Problem statement.
Reproduce each of the entries below word for word, in the same order.

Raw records
## Begin
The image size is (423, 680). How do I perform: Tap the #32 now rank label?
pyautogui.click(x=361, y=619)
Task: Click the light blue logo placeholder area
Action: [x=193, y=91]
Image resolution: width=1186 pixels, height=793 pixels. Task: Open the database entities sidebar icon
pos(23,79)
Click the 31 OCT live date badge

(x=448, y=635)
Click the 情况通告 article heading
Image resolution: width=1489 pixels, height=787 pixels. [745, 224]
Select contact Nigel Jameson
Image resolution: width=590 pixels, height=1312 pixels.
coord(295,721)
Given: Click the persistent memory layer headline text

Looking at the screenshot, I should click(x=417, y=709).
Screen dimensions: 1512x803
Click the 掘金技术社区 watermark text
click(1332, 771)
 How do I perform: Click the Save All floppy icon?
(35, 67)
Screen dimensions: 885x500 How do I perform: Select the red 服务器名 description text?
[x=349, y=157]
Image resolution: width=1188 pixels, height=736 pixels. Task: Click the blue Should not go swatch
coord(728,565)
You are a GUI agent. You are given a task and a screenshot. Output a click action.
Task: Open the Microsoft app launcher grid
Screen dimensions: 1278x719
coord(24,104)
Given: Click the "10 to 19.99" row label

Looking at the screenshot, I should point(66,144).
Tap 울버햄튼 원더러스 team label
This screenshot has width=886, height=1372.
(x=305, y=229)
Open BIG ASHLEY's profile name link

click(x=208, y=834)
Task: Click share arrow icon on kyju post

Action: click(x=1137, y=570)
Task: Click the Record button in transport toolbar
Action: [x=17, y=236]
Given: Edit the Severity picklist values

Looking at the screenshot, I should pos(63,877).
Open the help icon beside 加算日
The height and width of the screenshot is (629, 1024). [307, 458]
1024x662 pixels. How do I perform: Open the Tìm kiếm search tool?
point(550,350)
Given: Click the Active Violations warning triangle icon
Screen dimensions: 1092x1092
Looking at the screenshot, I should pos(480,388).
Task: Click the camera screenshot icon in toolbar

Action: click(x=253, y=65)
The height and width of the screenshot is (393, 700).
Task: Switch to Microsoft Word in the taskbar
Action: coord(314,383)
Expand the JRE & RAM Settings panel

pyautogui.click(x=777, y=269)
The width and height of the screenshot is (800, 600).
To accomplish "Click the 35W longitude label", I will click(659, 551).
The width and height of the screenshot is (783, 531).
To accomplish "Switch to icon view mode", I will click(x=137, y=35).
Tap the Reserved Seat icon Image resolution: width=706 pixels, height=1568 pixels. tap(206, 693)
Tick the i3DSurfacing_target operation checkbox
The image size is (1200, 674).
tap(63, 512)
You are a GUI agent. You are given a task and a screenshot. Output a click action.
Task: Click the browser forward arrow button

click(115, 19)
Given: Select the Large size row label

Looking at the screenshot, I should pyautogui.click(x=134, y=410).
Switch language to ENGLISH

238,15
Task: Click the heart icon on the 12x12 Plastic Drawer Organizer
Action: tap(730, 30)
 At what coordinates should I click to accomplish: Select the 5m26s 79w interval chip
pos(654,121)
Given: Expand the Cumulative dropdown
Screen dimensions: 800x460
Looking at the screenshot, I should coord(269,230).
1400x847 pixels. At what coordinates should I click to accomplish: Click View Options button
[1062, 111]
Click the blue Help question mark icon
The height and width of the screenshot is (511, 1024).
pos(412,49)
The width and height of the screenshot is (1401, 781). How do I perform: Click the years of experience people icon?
## End
Solution to this exercise.
The image size is (423, 680). How do I perform: Tap the #32 now rank label?
pyautogui.click(x=361, y=619)
Task: Click the light blue logo placeholder area
Action: [x=193, y=91]
Image resolution: width=1186 pixels, height=793 pixels. Task: Open the database entities sidebar icon
pos(23,79)
Click the 31 OCT live date badge

(x=448, y=635)
Click the 情况通告 article heading
Image resolution: width=1489 pixels, height=787 pixels. [745, 224]
Select contact Nigel Jameson
Image resolution: width=590 pixels, height=1312 pixels.
coord(295,721)
Given: Click the persistent memory layer headline text

Looking at the screenshot, I should click(x=417, y=709).
Screen dimensions: 1512x803
Click the 掘金技术社区 watermark text
click(1332, 771)
 How do I perform: Click the Save All floppy icon?
(35, 67)
Screen dimensions: 885x500 How do I perform: Select the red 服务器名 description text?
[x=349, y=157]
Image resolution: width=1188 pixels, height=736 pixels. Task: Click the blue Should not go swatch
coord(728,565)
You are a GUI agent. You are given a task and a screenshot. Output a click action.
Task: Open the Microsoft app launcher grid
Screen dimensions: 1278x719
coord(24,104)
Given: Click the "10 to 19.99" row label

Looking at the screenshot, I should point(66,144).
Tap 울버햄튼 원더러스 team label
This screenshot has width=886, height=1372.
(x=305, y=229)
Open BIG ASHLEY's profile name link

click(x=208, y=834)
Task: Click share arrow icon on kyju post

Action: click(x=1137, y=570)
Task: Click the Record button in transport toolbar
Action: [x=17, y=236]
Given: Edit the Severity picklist values

Looking at the screenshot, I should pos(63,877).
Open the help icon beside 加算日
The height and width of the screenshot is (629, 1024). [307, 458]
1024x662 pixels. How do I perform: Open the Tìm kiếm search tool?
point(550,350)
Given: Click the Active Violations warning triangle icon
Screen dimensions: 1092x1092
Looking at the screenshot, I should pos(480,388).
Task: Click the camera screenshot icon in toolbar

Action: click(x=253, y=65)
The height and width of the screenshot is (393, 700).
Task: Switch to Microsoft Word in the taskbar
Action: coord(314,383)
Expand the JRE & RAM Settings panel

pyautogui.click(x=777, y=269)
The width and height of the screenshot is (800, 600).
To accomplish "Click the 35W longitude label", I will click(659, 551).
The width and height of the screenshot is (783, 531).
To accomplish "Switch to icon view mode", I will click(x=137, y=35).
Tap the Reserved Seat icon Image resolution: width=706 pixels, height=1568 pixels. tap(206, 693)
Tick the i3DSurfacing_target operation checkbox
The image size is (1200, 674).
tap(63, 512)
You are a GUI agent. You are given a task and a screenshot. Output a click action.
Task: Click the browser forward arrow button

click(115, 19)
Given: Select the Large size row label

Looking at the screenshot, I should pyautogui.click(x=134, y=410).
Switch language to ENGLISH

238,15
Task: Click the heart icon on the 12x12 Plastic Drawer Organizer
Action: tap(730, 30)
 At what coordinates should I click to accomplish: Select the 5m26s 79w interval chip
pos(654,121)
Given: Expand the Cumulative dropdown
Screen dimensions: 800x460
Looking at the screenshot, I should coord(269,230).
1400x847 pixels. At what coordinates should I click to accomplish: Click View Options button
[1062, 111]
Click the blue Help question mark icon
The height and width of the screenshot is (511, 1024).
pos(412,49)
The width and height of the screenshot is (1401, 781). How do I perform: Click the years of experience people icon?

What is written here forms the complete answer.